Top of Source text

# brownig folding bow



## gordon (Aug 9, 2005)

I have one that is in mint shape,year ? I have the folding target model can be seen here tittled Bow Madness.It shoots great.I was going to sell but hard to put a price on em,anything over $200.00 would consider.:darkbeer:


----------



## Bowdon (Aug 17, 2004)

I can remember in the mid 70s when the Browning back packer came out. We where at at Iowa state home made 3D shoot and Tom Jennings was there and had a chronograph sat up and we were getting in the 190 s out of are 65 and 70 lb compounds, holly crap that was fast. A man came up with Browning Back Packer at about 70 + lbs at 31 inch draw and blow ed are compounds alway with a whopping 200 + fps. Browning got sued over it because a man in is garage came up with the design. Browning copied it and didn't know he had put a patent on it. It was only made for one year are two.

Bottom of Source text

Job 1: Using the Browning folding bow thread, say whether each statement agrees with it. Answer yes or no and quote the deciding words. (a) Tom Jennings had a chronograph set up at the shoot. (b) The Browning Back Packer was made for about ten years. (c) gordon would consider offers over $200.00 for his bow.
Job 2: From the Browning folding bow thread, echo the part that opens with the words containing "I can remember" and closes with "year are two.".

Top of Entries provided

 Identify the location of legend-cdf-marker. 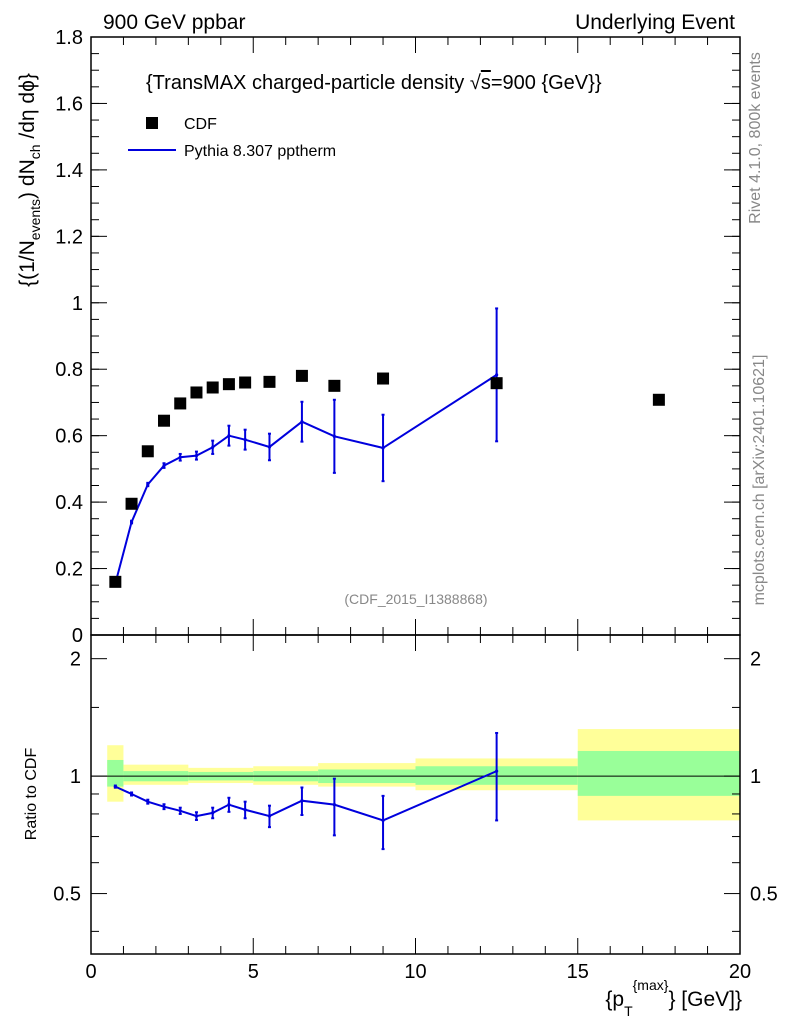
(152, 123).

Bottom of Entries provided
Top of Entries provided

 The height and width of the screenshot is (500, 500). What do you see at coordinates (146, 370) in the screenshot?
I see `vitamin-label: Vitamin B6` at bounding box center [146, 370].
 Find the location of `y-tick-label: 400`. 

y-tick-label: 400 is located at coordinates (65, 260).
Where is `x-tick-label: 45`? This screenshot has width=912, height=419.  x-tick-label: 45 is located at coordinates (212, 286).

Bottom of Entries provided
Top of Entries provided

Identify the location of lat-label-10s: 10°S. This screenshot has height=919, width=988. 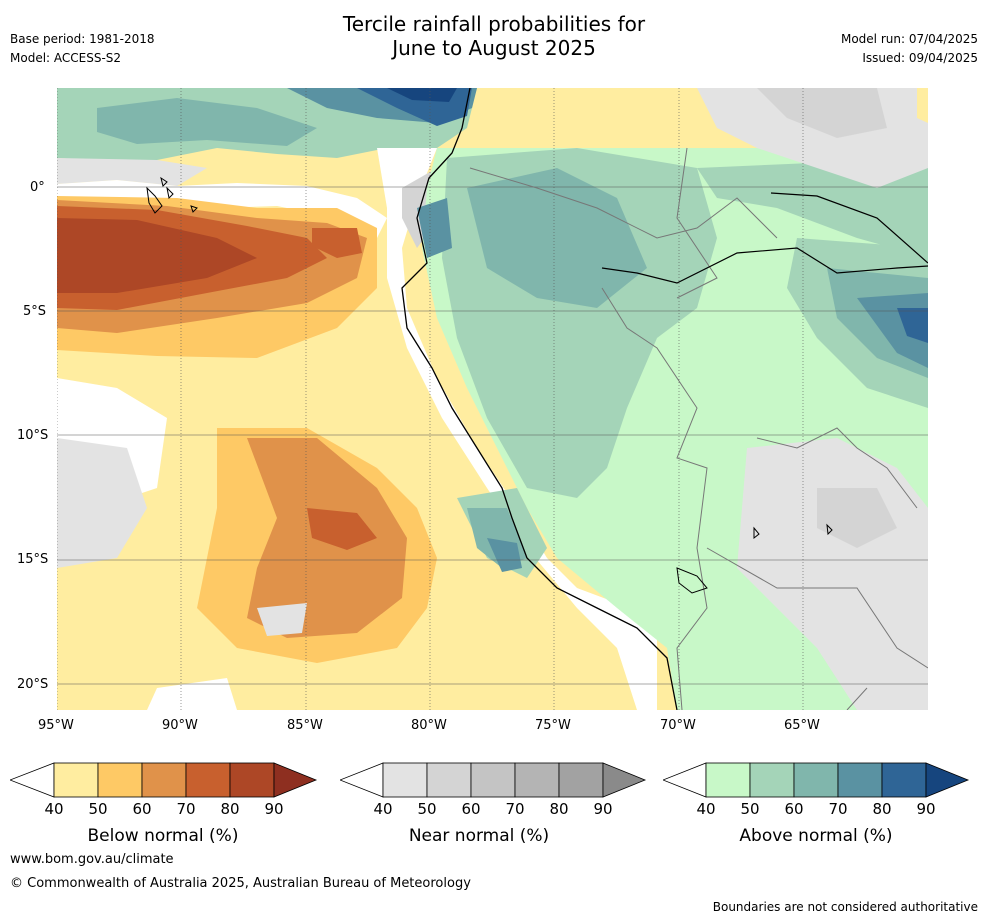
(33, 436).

Bottom of Entries provided

Task output 1:
(a) Yes: "Tom Jennings was there and had a chronograph sat up"
(b) No: "It was only made for one year are two."
(c) Yes: "anything over $200.00 would consider."

Task output 2:
I can remember in the mid 70s when the Browning back packer came out. We where at at Iowa state home made 3D shoot and Tom Jennings was there and had a chronograph sat up and we were getting in the 190 s out of are 65 and 70 lb compounds, holly crap that was fast. A man came up with Browning Back Packer at about 70 + lbs at 31 inch draw and blow ed are compounds alway with a whopping 200 + fps. Browning got sued over it because a man in is garage came up with the design. Browning copied it and didn't know he had put a patent on it. It was only made for one year are two.